TASK DETAILS:
Render the material below, from the line with "This screenshot has height=581, width=789." to the line with "Looking at the screenshot, I should point(322,130).", as a Markdown table. Use two columns, No. and Entry: No. numbers each row, Entry holds the line, and blank lines are skipped.

RECORDS FOR THIS TASK:
►
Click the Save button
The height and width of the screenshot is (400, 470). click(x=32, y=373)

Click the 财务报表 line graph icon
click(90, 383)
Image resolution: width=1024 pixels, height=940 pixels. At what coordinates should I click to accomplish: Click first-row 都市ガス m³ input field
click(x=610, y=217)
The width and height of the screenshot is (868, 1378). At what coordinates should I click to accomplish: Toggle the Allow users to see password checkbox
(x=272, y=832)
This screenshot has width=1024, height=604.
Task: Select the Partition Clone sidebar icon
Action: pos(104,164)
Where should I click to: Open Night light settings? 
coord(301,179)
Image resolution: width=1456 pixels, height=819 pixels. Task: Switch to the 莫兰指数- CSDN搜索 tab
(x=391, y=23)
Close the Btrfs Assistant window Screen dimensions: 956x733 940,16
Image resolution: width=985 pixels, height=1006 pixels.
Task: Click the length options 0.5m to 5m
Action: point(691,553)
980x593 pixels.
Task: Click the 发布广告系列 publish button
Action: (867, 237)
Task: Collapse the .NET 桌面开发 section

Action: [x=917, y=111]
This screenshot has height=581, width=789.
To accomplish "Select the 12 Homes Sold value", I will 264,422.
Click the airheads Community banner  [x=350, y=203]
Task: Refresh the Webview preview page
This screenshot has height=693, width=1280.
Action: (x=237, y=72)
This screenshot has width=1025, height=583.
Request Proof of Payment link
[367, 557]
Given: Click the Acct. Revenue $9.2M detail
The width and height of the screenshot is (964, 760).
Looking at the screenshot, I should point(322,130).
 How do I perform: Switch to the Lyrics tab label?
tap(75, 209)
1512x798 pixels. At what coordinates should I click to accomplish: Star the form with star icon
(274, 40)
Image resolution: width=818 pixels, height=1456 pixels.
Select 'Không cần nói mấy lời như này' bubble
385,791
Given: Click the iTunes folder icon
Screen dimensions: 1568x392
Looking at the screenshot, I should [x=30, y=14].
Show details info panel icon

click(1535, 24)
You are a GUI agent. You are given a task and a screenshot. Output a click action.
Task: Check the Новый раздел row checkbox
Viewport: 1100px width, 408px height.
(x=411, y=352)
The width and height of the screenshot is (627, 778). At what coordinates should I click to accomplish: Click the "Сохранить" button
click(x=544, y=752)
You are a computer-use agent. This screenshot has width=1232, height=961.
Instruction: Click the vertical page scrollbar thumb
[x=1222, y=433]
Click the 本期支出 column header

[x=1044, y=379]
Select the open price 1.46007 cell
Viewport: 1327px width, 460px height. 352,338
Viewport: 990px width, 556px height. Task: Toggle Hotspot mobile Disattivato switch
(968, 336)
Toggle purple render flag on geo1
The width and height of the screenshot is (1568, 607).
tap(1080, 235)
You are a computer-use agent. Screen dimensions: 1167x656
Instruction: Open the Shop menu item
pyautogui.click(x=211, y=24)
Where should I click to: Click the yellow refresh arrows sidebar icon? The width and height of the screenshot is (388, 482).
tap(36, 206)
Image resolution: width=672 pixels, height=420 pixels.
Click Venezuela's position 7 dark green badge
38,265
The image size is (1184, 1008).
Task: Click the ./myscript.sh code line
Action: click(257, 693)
◄
OUTPUT FOR THIS EXERCISE:
| No. | Entry |
|---|---|
| 1 | This screenshot has height=581, width=789. |
| 2 | To accomplish "Select the 12 Homes Sold value", I will 264,422. |
| 3 | Click the airheads Community banner  [x=350, y=203] |
| 4 | Task: Refresh the Webview preview page |
| 5 | This screenshot has height=693, width=1280. |
| 6 | Action: (x=237, y=72) |
| 7 | This screenshot has width=1025, height=583. |
| 8 | Request Proof of Payment link |
| 9 | [367, 557] |
| 10 | Given: Click the Acct. Revenue $9.2M detail |
| 11 | The width and height of the screenshot is (964, 760). |
| 12 | Looking at the screenshot, I should point(322,130). |